Tian Hao, Ruogu Zhou, Guoliang Xing
This paper presents COBRA -- a visible light communication (VLC) system for off-the-shelf smartphones. COBRA encodes information into specially designed 2D color barcodes and streams them between screen and camera of smartphones. Due to the directionality and short range of visible light, COBRA can preserve user privacy and security in many near field communication scenarios such as opportunistic data exchange between smartphones. We develop a new 2D color barcode for COBRA that is optimized for streaming between small-size screen and low-speed camera of smartphones. COBRA adapts the size and layout of code blocks in streamed barcodes to deal with the significant image blur in mobile environments, and adopts new image processing techniques to achieve real-time barcode stream decoding. Our approach is evaluated through extensive experiments on Android smartphones.
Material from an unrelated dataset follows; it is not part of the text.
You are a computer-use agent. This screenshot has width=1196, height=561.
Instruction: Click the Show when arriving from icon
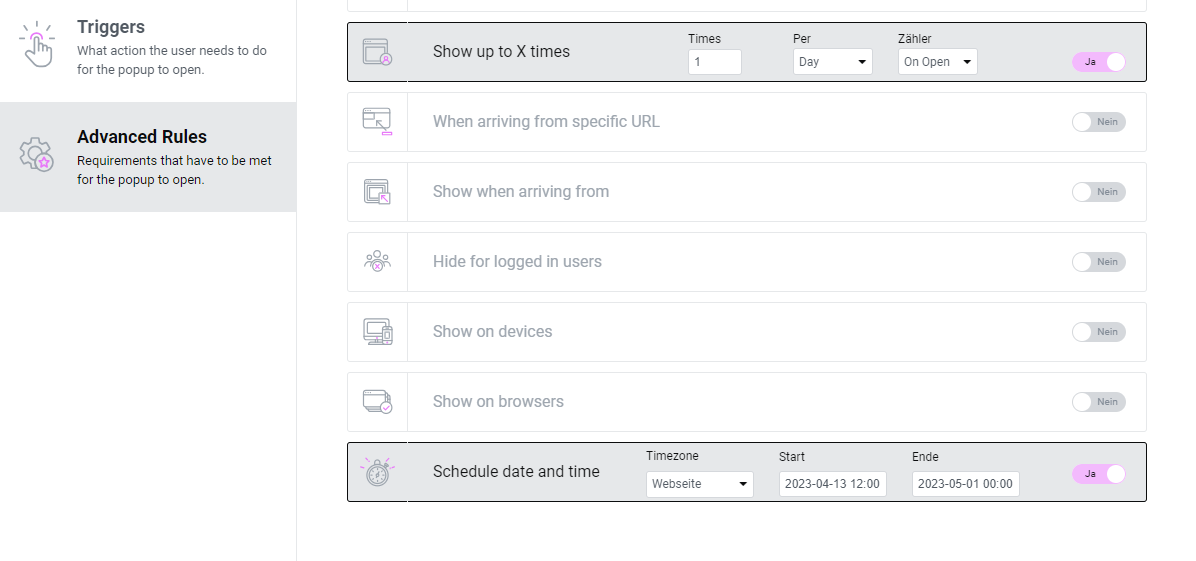click(x=377, y=192)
Public Review uploaded by MarcoGruteser:
This public review has been prepared by Marco Gruteser. Over the last years there has been an increasing interest in exploiting visible light and cameras to communicate information. QR codes are one example that has already been widely adopted in practice. Research has been pushing the limits of this approach by using codes that change over time on LCD monitors or LED transmitters that are visible over longer ranges.
The novel contribution of this paper is that it explores this communication approach between two modern smartphones. One smartphone’s screen acts as a transmitter and the camera of the other phone as the receiver. While colored and time-varying barcodes have been considered before, it is, to our knowledge, the first to characterize the achievable throughput in this phone-to-phone scenario and to address the specific challenges of phone hardware. It also proposes a novel block size adaptation technique to deal with camera shaking.
As with most papers, there are several aspects that could be improved. It would have been interesting, for example, if the paper had considered more varied lighting conditions or if it had described experiments with bidirectional phone-to-phone communications. A particular concern with the paper, however, was that the motivational scenarios were not fully convincing. Many do not seem to require the higher throughput streaming method developed in this paper and for those that do, conventional radio frequency communication can provide even higher throughput. After all, the throughput of ~100kbps is rather limited compared to existing phone-to-phone communication systems such as Bluetooth. There are certainly security benefits to color barcode streaming, since an adversary would need line-of-sight to the smartphone screen to eavesdrop on the signal. Even here, however, a simple ‘low throughput’ key exchange through a screen could be followed by cryptographically secured high-throughput radio-frequency communication.
Overall, though, the program committee was excited by the idea of exploiting this novel communication channel, liked innovations such as adaptation of block size based on accelerometer readings and appreciated the thorough system evaluation. The committee also thought that this paper will stimulate discussion at the conference, which might help in identifying a killer application.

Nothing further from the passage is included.